Little things that matter in language design
Little things that matter in language design
Posted Jun 9, 2013 20:09 UTC (Sun) by khim (subscriber, #9252)In reply to: Little things that matter in language design by tialaramex
Parent article: Little things that matter in language design
For this purpose it provides UAX #15
Which nobody uses in programming languages because of performance reason.
If you don't do this normalisation step you can end up with a confusing situation where when the programmer types a symbol (in their text editor which happens to emit pre-combined characters) the toolchain can't match it to a visually and lexicographically identical character mentioned in another file which happened to be written with separate combining characters. This would obviously be very frustrating.
It's not as frustrating as you think. They don't type ı followed by ˙, they just type i. And the same with other cases. Any other approach is crazy. Why? Well, because many programming languages will show ı combined with ˙ as "ı˙", not as "ı̇".

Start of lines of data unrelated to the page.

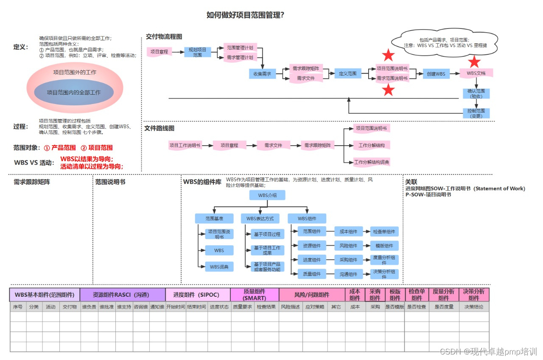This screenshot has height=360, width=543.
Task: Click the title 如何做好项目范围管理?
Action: tap(245, 15)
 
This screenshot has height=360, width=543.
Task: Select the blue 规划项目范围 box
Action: tap(197, 52)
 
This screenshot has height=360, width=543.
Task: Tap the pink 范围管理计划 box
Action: tap(240, 48)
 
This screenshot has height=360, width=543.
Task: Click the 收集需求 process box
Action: tap(262, 74)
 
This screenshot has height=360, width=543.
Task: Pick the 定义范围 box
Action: tap(347, 73)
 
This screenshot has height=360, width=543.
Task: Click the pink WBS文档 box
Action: tap(476, 73)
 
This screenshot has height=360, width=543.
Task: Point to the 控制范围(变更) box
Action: tap(476, 113)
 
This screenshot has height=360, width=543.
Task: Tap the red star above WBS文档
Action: tap(474, 62)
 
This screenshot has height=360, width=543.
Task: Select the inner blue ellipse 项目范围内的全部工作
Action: tap(74, 92)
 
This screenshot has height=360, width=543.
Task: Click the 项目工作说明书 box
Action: tap(185, 145)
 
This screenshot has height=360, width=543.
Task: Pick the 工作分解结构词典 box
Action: tap(372, 162)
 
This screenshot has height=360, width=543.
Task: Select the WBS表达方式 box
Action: tap(260, 219)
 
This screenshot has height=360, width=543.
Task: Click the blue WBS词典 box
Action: tap(219, 267)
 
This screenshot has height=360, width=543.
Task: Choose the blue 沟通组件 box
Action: tap(348, 274)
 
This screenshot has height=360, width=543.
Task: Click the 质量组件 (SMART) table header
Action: tap(255, 295)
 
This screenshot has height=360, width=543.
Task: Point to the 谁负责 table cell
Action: tap(89, 307)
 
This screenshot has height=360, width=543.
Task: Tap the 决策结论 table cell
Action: tap(474, 307)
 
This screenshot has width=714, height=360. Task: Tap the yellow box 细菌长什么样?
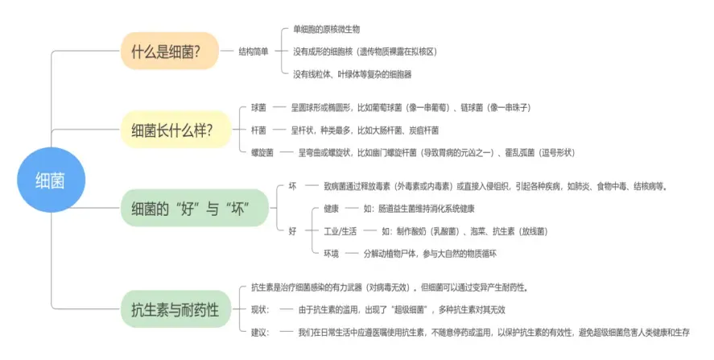[172, 129]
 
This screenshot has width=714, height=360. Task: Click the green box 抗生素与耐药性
[175, 308]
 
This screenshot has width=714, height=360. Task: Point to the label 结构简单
[254, 51]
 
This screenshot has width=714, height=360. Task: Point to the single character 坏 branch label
[292, 186]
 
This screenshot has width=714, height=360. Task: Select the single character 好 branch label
[292, 230]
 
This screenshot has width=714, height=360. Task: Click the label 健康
[331, 209]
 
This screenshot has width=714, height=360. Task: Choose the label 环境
[331, 254]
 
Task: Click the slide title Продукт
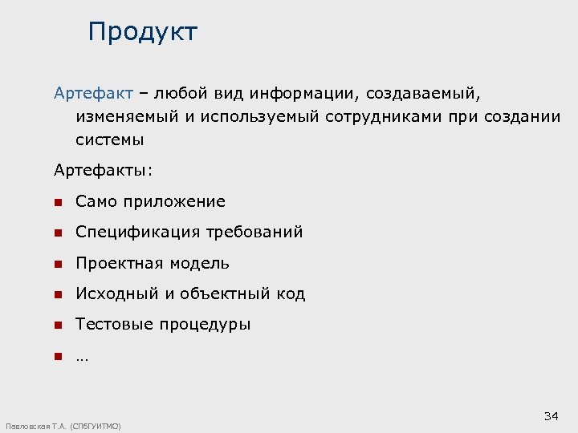(x=143, y=32)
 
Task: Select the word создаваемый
(x=425, y=94)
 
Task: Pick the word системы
(x=110, y=140)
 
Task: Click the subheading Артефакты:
(x=103, y=170)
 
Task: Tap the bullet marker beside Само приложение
(x=58, y=202)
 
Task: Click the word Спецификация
(x=138, y=233)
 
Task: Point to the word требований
(x=254, y=233)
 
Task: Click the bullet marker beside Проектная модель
(x=58, y=264)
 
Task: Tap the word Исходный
(x=118, y=294)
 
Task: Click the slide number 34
(x=551, y=415)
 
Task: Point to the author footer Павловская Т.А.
(x=63, y=427)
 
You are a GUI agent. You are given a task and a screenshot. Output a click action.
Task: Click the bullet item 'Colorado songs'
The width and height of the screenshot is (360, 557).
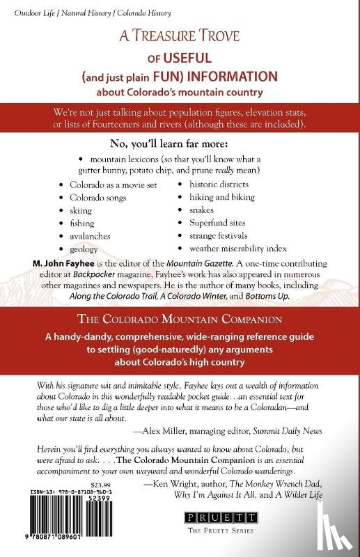97,198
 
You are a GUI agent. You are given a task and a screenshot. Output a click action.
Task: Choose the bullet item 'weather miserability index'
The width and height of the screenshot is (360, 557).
237,249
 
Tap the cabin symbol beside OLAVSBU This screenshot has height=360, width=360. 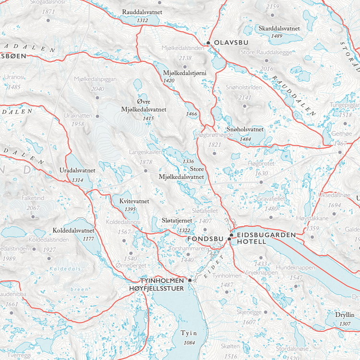[x=208, y=43]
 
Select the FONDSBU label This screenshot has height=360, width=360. [x=206, y=238]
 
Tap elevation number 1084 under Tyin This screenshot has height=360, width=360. [x=189, y=342]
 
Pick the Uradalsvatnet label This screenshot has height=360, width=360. [x=77, y=170]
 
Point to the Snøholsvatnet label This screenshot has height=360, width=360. [x=245, y=129]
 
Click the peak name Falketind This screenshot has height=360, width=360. [x=33, y=198]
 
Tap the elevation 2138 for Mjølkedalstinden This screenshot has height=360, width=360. [x=185, y=58]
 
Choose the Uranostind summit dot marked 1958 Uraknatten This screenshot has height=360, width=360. [x=97, y=116]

You may say that ı˙ is not canonical representation of "i". Ok. "и" plus " ̆" is the canonical representation of "й". Try this for size:
$ cat test.c
#include <stdio.h>
int main() {
printf("%c%c%c%c == %c%c\n", 0xD0, 0xB8, 0xCC, 0x86, 0xD0, 0xB9);
}
$ gcc test.c -o test
$ ./test | tee test.txt
й == й
Not sure about you but on my system these two symbols only look similar when copy-pasted in browser - and then only in the main window (if I copy-paste them to "location" line they suddenly looks differently!). And of course these two symbols are different in GNOME terminal, gEdit, Emacs and other tools!
Thus, in the end you have two choices:
- Compare strings as sequence of bytes. Result: simple, clean, robust code, but toolchain can't match [symbol] to a visually and lexicographically identical character mentioned in another file
- Compare strings as UAX #15 says. Result: huge pole of complicated code and toolchain can match symbol to a visually and lexicographically different character mentioned in another file
Frankly I don't see second alternative as superior.